Collected data entries:
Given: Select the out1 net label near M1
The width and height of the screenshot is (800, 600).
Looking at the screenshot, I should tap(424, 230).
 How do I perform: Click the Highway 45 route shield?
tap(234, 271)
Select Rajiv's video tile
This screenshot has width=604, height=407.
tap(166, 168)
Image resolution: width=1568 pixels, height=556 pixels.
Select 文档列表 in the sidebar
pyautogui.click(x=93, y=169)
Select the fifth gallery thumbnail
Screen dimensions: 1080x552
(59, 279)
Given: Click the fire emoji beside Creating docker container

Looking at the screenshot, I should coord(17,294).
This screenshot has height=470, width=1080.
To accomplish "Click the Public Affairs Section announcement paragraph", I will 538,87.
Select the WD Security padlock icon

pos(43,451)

▶ Description of the task: Reproduce the entries above in full, exactly as they read.

▶ Solution for this exercise:
Given: Select the out1 net label near M1
The width and height of the screenshot is (800, 600).
Looking at the screenshot, I should tap(424, 230).
 How do I perform: Click the Highway 45 route shield?
tap(234, 271)
Select Rajiv's video tile
This screenshot has width=604, height=407.
tap(166, 168)
Image resolution: width=1568 pixels, height=556 pixels.
Select 文档列表 in the sidebar
pyautogui.click(x=93, y=169)
Select the fifth gallery thumbnail
Screen dimensions: 1080x552
(59, 279)
Given: Click the fire emoji beside Creating docker container

Looking at the screenshot, I should coord(17,294).
This screenshot has height=470, width=1080.
To accomplish "Click the Public Affairs Section announcement paragraph", I will 538,87.
Select the WD Security padlock icon

pos(43,451)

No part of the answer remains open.